With regard to today’s passion for extreme monetary stimulus, once again there’s no scoreboard to tell us whether the Fed is leading us to victory or defeat. Money printing cheerleaders can deny unintended consequences of the Fed’s actions, for two reasons:

  1. Some of these effects aren’t directly observed. For example, we know that misallocation of capital occurs when free market price signals are suppressed, but the misallocation is impossible to measure. Also, the public doesn’t actually see the Fed’s odious wealth transfers to banks even as these transfers put smiles on traders’ faces on POMO days.
  2. Other effects won’t materialize for some time. For instance, zero interest rate policy (ZIRP) and quantitative easing (QE) make it easy for politicians to delay action on long-term fiscal challenges, but government debt can grind higher for years and years before the repercussions become clear to all.
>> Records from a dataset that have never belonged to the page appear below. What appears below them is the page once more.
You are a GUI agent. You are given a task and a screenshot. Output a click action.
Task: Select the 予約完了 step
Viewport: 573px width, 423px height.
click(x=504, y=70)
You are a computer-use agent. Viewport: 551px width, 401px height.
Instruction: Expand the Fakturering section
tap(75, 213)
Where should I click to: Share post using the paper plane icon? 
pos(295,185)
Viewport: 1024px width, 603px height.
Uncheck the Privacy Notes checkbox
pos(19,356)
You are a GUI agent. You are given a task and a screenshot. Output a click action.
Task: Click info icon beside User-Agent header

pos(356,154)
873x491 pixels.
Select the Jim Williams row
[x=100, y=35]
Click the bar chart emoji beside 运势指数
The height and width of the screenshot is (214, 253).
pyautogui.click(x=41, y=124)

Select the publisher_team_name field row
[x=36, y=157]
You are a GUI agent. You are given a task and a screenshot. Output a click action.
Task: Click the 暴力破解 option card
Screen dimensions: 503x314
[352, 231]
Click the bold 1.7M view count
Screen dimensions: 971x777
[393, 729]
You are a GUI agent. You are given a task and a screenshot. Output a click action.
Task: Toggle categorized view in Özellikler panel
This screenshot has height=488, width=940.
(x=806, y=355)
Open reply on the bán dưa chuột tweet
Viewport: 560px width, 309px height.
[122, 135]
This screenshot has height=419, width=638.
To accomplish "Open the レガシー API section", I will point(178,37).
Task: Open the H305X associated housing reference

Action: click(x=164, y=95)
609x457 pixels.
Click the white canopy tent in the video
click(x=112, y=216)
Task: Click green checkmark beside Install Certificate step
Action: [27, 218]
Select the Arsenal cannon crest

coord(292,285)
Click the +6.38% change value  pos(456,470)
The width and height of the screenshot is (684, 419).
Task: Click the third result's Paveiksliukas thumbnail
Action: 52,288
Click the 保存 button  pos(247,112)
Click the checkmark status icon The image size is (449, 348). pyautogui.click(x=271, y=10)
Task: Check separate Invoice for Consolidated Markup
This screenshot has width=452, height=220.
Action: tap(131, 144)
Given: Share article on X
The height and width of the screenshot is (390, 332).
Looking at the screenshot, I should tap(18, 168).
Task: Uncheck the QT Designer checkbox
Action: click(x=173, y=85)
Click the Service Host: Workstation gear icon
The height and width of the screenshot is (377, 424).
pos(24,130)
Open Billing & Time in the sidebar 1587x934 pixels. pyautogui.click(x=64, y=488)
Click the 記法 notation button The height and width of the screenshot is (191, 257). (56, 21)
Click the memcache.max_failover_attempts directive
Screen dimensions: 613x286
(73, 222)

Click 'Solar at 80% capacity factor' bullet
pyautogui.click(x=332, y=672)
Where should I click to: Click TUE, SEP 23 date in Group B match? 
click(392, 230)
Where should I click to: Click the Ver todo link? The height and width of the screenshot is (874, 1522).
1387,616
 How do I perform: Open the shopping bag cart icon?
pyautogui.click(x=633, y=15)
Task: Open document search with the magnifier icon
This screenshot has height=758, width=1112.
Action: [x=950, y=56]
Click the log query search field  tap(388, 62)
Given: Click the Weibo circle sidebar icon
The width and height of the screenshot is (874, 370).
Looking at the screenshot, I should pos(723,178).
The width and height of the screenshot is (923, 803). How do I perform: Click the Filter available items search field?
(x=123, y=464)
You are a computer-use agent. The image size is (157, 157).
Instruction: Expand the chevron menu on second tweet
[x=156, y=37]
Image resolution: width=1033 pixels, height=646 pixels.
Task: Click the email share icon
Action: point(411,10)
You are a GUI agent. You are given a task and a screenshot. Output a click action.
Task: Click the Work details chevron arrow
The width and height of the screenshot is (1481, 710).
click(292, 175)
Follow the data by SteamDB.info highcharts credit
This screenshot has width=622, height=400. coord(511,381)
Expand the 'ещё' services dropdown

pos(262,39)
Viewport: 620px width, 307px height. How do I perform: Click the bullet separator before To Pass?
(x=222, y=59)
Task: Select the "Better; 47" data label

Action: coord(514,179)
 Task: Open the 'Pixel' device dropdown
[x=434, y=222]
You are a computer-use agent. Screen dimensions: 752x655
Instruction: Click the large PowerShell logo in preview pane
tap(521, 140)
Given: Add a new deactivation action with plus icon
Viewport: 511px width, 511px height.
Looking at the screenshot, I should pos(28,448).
Are the clouds beginning to part?

On the other hand, there’s one policy flaw that’s becoming more difficult to deny. The flaw is this: Much of the incremental growth achieved through extreme monetary stimulus is merely borrowing from the future. In other words, some of the growth that would have accrued in, say, 2015 or 2016, has instead been brought forward to, say, 2012 and 2013.

This approach of bringing future growth into the present defies the old-fashioned goal of achieving “long-run sustainable growth.” It’s one of the ways that interventionist policies can fail. Central bankers claim to deliver stability when in fact they’ve simply borrowed from the future. Rather than reducing volatility, we find later that they’ve increased it.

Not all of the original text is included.